##### DATA FOR THE TASK #####

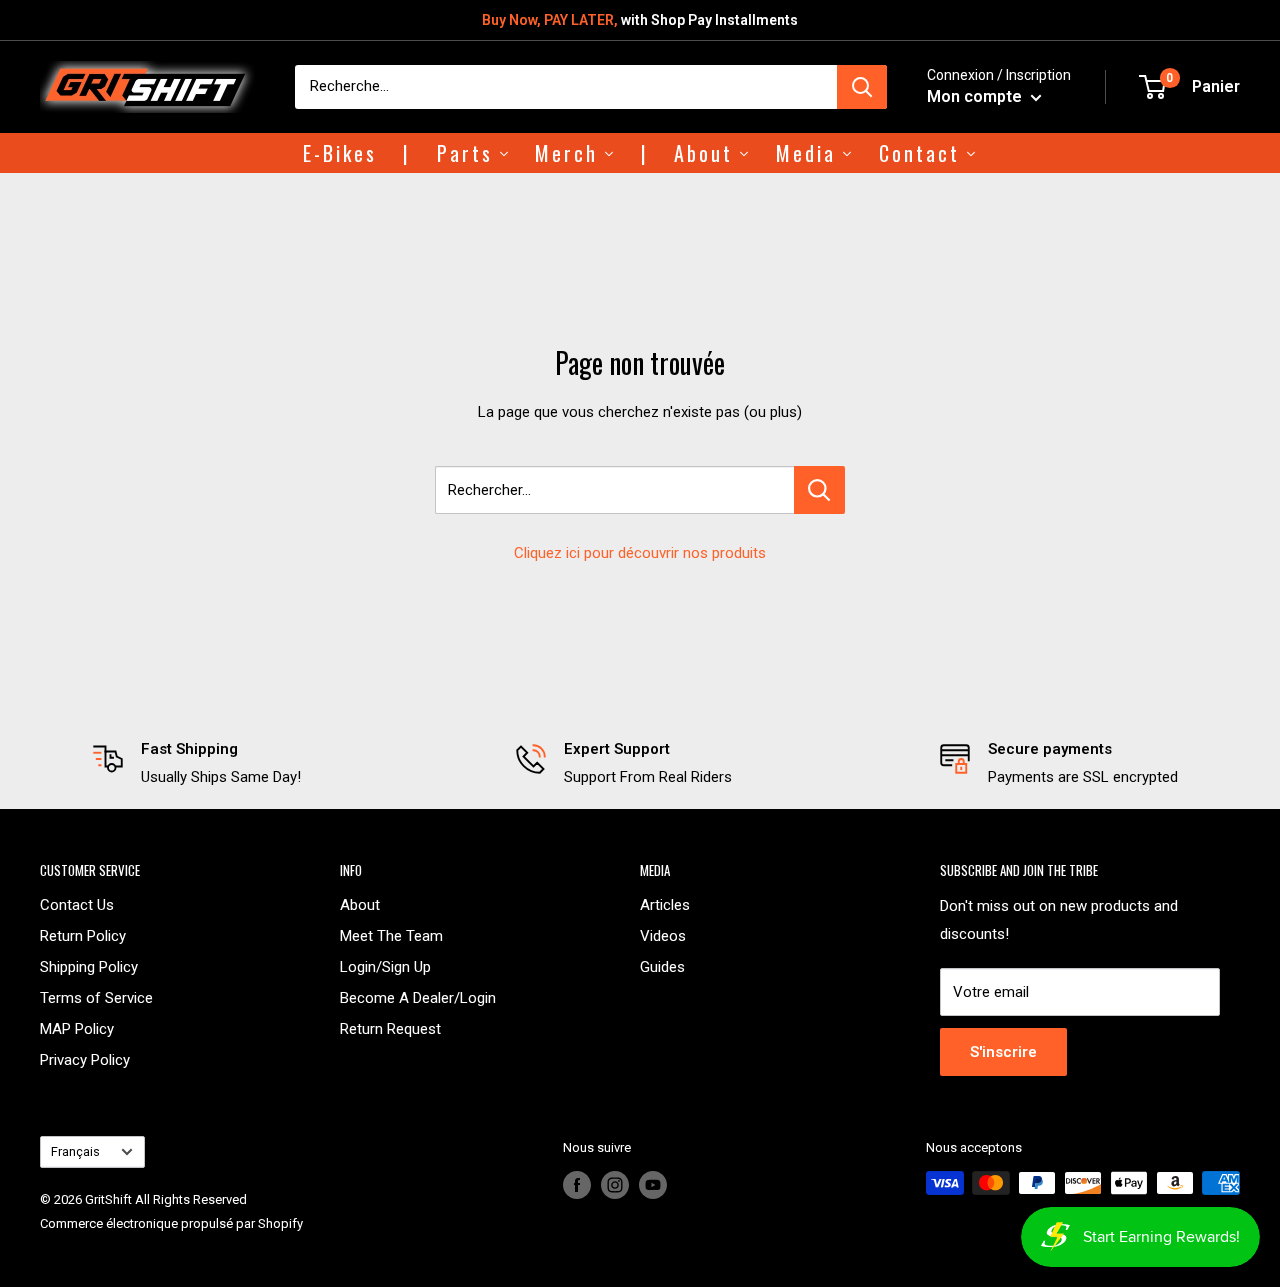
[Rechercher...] (819, 490)
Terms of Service (96, 998)
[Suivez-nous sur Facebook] (577, 1185)
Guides (662, 967)
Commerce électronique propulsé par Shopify (171, 1223)
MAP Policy (77, 1029)
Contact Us (77, 905)
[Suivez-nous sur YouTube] (653, 1185)
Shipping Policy (89, 967)
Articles (665, 905)
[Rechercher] (862, 87)
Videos (663, 936)
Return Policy (83, 936)
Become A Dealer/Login (418, 998)
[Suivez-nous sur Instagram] (615, 1185)
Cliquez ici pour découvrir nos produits (640, 553)
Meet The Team (391, 936)
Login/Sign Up (385, 967)
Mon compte (976, 96)
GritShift (108, 1199)
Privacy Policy (85, 1060)
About (360, 905)
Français (75, 1151)
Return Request (390, 1029)
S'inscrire (1003, 1052)
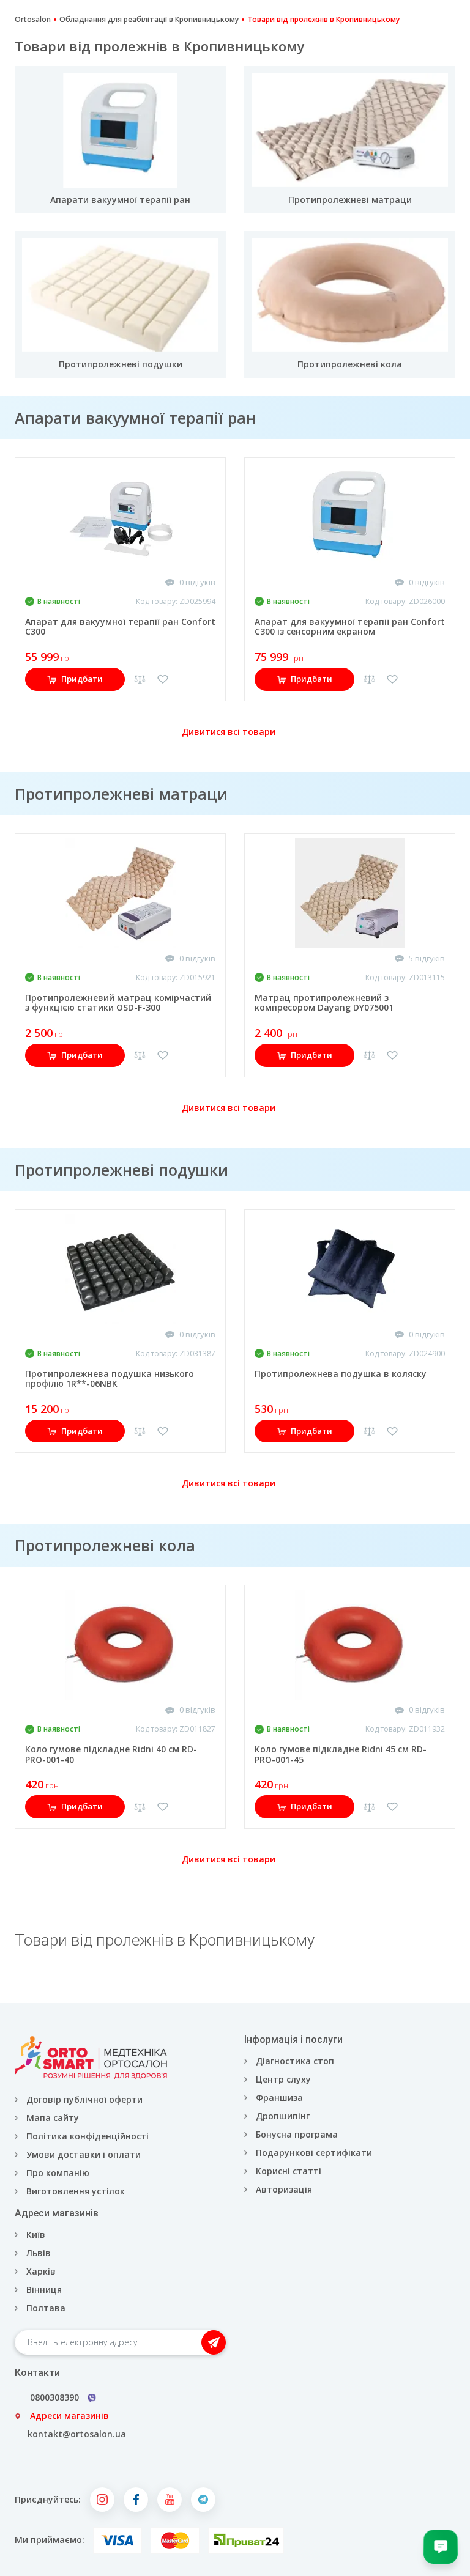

#####

> _TASK DETAILS_: Could you repeat the listing above exactly, omitting its pictures?

> _RESULT FOR THIS EXERCISE_:
[Rechercher...] (819, 490)
Terms of Service (96, 998)
[Suivez-nous sur Facebook] (577, 1185)
Guides (662, 967)
Commerce électronique propulsé par Shopify (171, 1223)
MAP Policy (77, 1029)
Contact Us (77, 905)
[Suivez-nous sur YouTube] (653, 1185)
Shipping Policy (89, 967)
Articles (665, 905)
[Rechercher] (862, 87)
Videos (663, 936)
Return Policy (83, 936)
Become A Dealer/Login (418, 998)
[Suivez-nous sur Instagram] (615, 1185)
Cliquez ici pour découvrir nos produits (640, 553)
Meet The Team (391, 936)
Login/Sign Up (385, 967)
Mon compte (976, 96)
GritShift (108, 1199)
Privacy Policy (85, 1060)
About (360, 905)
Français (75, 1151)
Return Request (390, 1029)
S'inscrire (1003, 1052)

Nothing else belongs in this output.